用于分析自经免疫个体或接受单独的干粉基质或安慰剂的个体收集的血液、粪便和唾液样品的方法详细记载于实施例13中。

实施例15.用感染性诺如病毒在用复合诺如病毒VLP疫苗接种之后进 行的实验性对人攻击研究

在80名用所述复合诺如病毒VLP疫苗免疫的人志愿者中进行了一项多部位、随机化、双盲、有安慰剂对照的1-2期攻击研究。合格的受试者包括那些年龄为18-50岁的，健康状况良好的，表达H型-寡糖1的(通过阳性唾液分泌者状态来测量)且不属于B型或AB型血的。属于非H型-1分泌者的或具有B或AB型血的受试者据报告对诺沃克病毒感染更有抵抗力，被排除在研究之外。基于这两条标准，预期至少80％的志愿者是合格的。

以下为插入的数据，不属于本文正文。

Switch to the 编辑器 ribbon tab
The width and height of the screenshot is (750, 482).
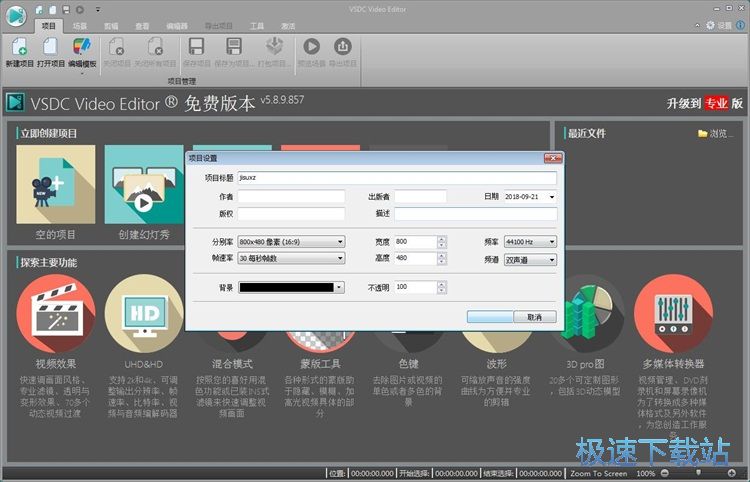pos(176,25)
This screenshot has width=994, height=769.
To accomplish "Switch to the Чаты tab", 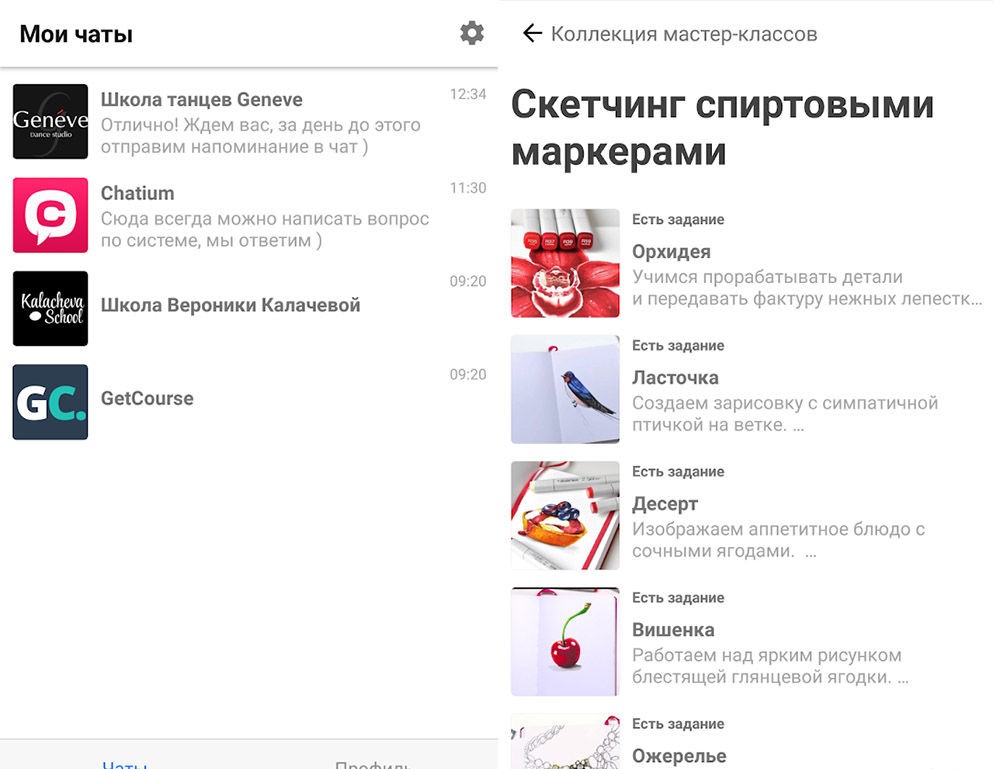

筛选后，将达到所有接受标准的合格志愿者随机(1:1)分入两个同等大小的分组之一，每个分组中有约40名志愿者。分组1用复合VLP免疫而分组2接受安慰剂。在每个鼻孔中用10mg复合VLP疫苗(总共20mg干粉)或安慰剂免疫志愿者。每10mg复合VLP疫苗含有50μg复合VLP、7mg壳聚糖、25μg、1.5mg蔗糖和约1.5mg甘露醇。如此，分组1中的每名志愿者在每次免疫时接受100μg复合VLP抗原的总剂量。志愿者在第0和第21日接受疫苗或安慰剂。

评估了复合病毒VLP疫苗与安慰剂相比的安全性。志愿者在每次用疫苗或安慰剂免疫后7日里记日记以记录不良事件的严重程度和持续时间。最后一剂疫苗或安慰剂后6个月里和用感染性病毒考验后的4个月里跟踪严重的不良事件(SAE)和任何重大新医学状况的发生。

在第二剂疫苗或安慰剂后21-42日之间(研究第42-56日之间)用感染性诺如病毒考验所有志愿者。每名志愿者接受大于或等于50％人感染剂量(HID 50)，即预期在安慰剂组的至少50％的志愿者中引起疾病的感染性病毒量。HID 50介于约48和约480病毒当量的攻击病毒株之间。将攻击诺如病毒与无菌水混合，并口服给药。接种之前摄取水中的500mg碳酸氢钠，以防止病毒被胃酸和胃蛋白酶分解。在口服接种感染性病毒后5分钟进行第二次碳酸氢钠溶液(水中的500mg碳酸氢钠)摄取。志愿者在考验机构逗留至少4天且在急性胃肠炎的症状/体征(呕吐、腹泻、稀粪、腹痛、恶心和发烧)消失后至少18小时。

监测数项度量来测定复合VLP疫苗在预防或减轻由病毒考验诱发的急性胃肠炎的症状/体征方面的效能。记录所有志愿者的急性胃肠炎临床症状，而且研究人员在研究场所将这些症状记入文件。将来自接受疫苗的分组1的疾病症状/体征与分组2安慰剂接受者比较。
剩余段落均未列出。